### Problem to work on
Copy out the lines from the one containing "This screenshot has height=507, width=549." up to and including the one containing "click(x=568, y=101)", with no changes.

### Record extracts
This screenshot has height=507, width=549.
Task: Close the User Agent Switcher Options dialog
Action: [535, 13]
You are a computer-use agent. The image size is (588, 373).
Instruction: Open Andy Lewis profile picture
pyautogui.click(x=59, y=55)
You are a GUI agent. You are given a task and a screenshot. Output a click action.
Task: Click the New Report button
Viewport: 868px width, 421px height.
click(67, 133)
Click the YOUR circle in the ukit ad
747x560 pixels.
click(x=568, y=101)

...

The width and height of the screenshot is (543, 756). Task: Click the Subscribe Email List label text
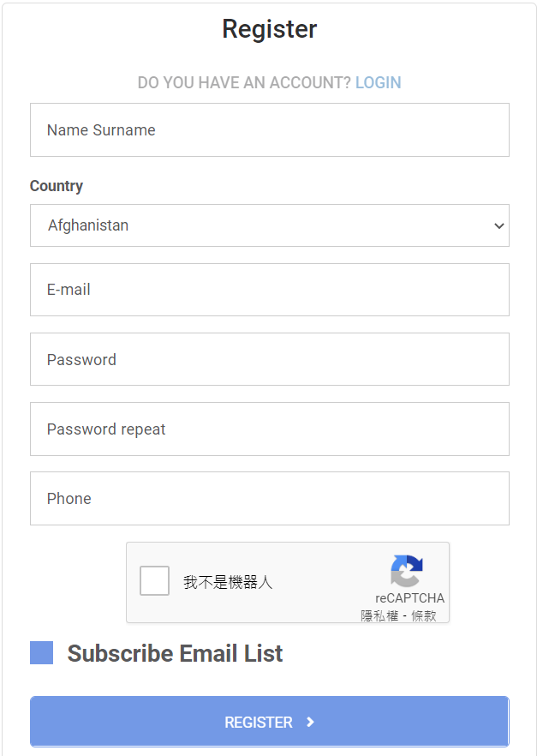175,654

### Finished answer
This screenshot has height=507, width=549.
Task: Close the User Agent Switcher Options dialog
Action: [535, 13]
You are a computer-use agent. The image size is (588, 373).
Instruction: Open Andy Lewis profile picture
pyautogui.click(x=59, y=55)
You are a GUI agent. You are given a task and a screenshot. Output a click action.
Task: Click the New Report button
Viewport: 868px width, 421px height.
click(67, 133)
Click the YOUR circle in the ukit ad
747x560 pixels.
click(x=568, y=101)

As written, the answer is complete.